# Lab 10

## Unsupervised Learning

Today's lab will involve analyzing an unlabeled dataset and being able to cluster similar datapoints, and generate meaningful results from such data. It involves a greater level of data exploration and visualization, as well as clever feature extraction and engineering. 

*****************************************************************
Today we will be clustering customers into segments based on their spending trends, so that a wholesale distributor can understand what kind of customer he/she is dealing with. This is an active machine learning problem in the e-commerce community, but we will be looking at a simplified version of it.

In [4]:
import numpy as np
import pandas as pd
import matplotlib.pyplot as plt
import seaborn as sns

%matplotlib inline

data = pd.read_csv('data.csv')
data.head()

Unnamed: 0,Channel,Region,Fresh,Milk,Grocery,Frozen,Detergents_Paper,Delicassen
0,2,3,12669,9656,7561,214,2674,1338
1,2,3,7057,9810,9568,1762,3293,1776
2,2,3,6353,8808,7684,2405,3516,7844
3,1,3,13265,1196,4221,6404,507,1788
4,2,3,22615,5410,7198,3915,1777,5185


The metadata for this dataset is as below:
Attribute Information:

1) FRESH: annual spending (m.u.) on fresh products (Continuous)

2) MILK: annual spending (m.u.) on milk products (Continuous)

3) GROCERY: annual spending (m.u.)on grocery products (Continuous)

4) FROZEN: annual spending (m.u.)on frozen products (Continuous)

5) DETERGENTS_PAPER: annual spending (m.u.) on detergents and paper products (Continuous)

6) DELICATESSEN: annual spending (m.u.)on and delicatessen products (Continuous)

7) CHANNEL: customers Channel - Horeca (Hotel/Restaurant/Cafe) or Retail channel (Nominal)

8) REGION: customers Region- Lisnon, Oporto or Other (Nominal) 

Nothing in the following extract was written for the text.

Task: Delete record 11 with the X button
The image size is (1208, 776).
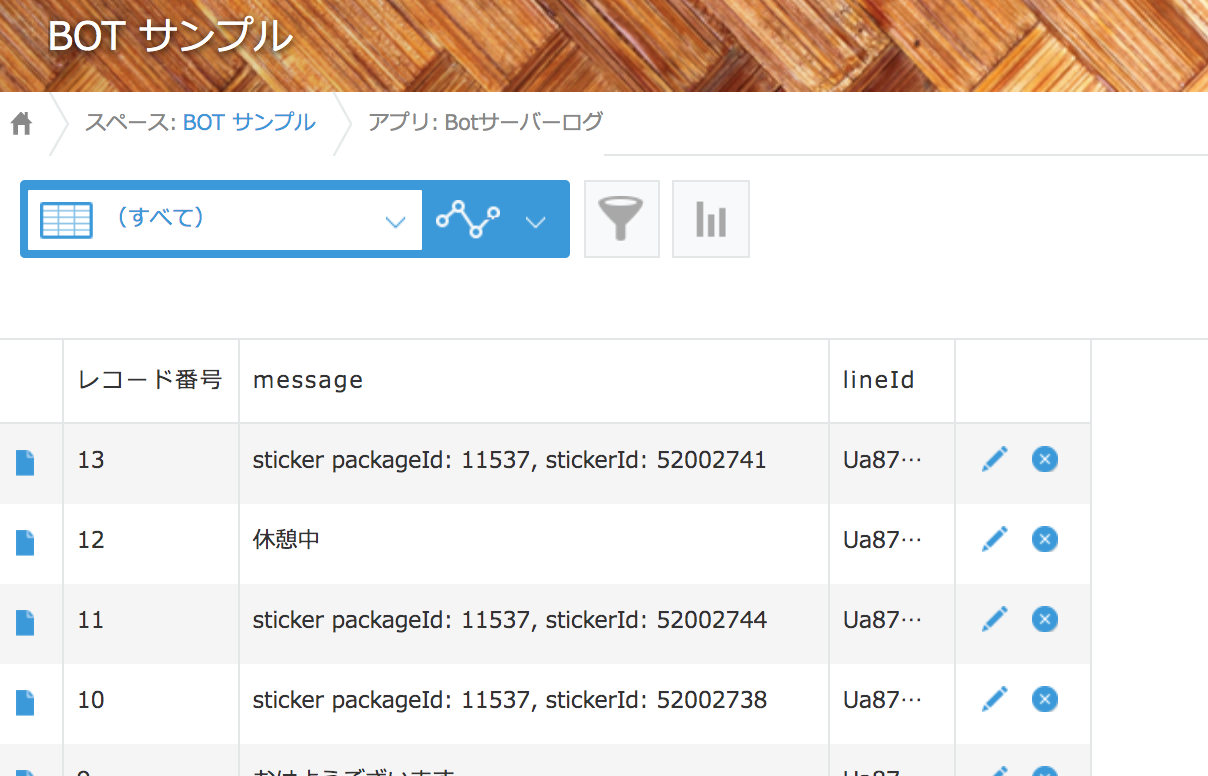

### Task 1: Data Exploration

Q1. Print the attributes of the dataset, and standard values(overall description) like mean, standard deviation, etc. to get a better idea of the attribute distribution.

In [2]:
#TODO



440

Q2. Print 3 to 5 random data points from the dataset, and try and understand what kinds of spenders they can be(e.g. a luxurious spender or a tight-budget guy). This can help you influence your model selection later on.

In [None]:
#TODO



Q3. Unsupervised learning is all about understanding correlations between different attributes. Plot a scatter matrix using pandas between all attributes. If you wish, you can also plot a correlation heatmap. Analyze which attributes are more correlated and which aren't.

In [None]:
#TODO
sns.set_style('white')

plt.show()

Q4. Plot a facet grid which compares 2 attributes with each other based on region. For example, Grocery vs Frozen based on region. 

In [None]:
#TODO



### Task 2: Data Preprocessing

Sometimes the data is still hard to map out despite visualizing it. It may require some scaling and preprocessing before the visualizations make sense.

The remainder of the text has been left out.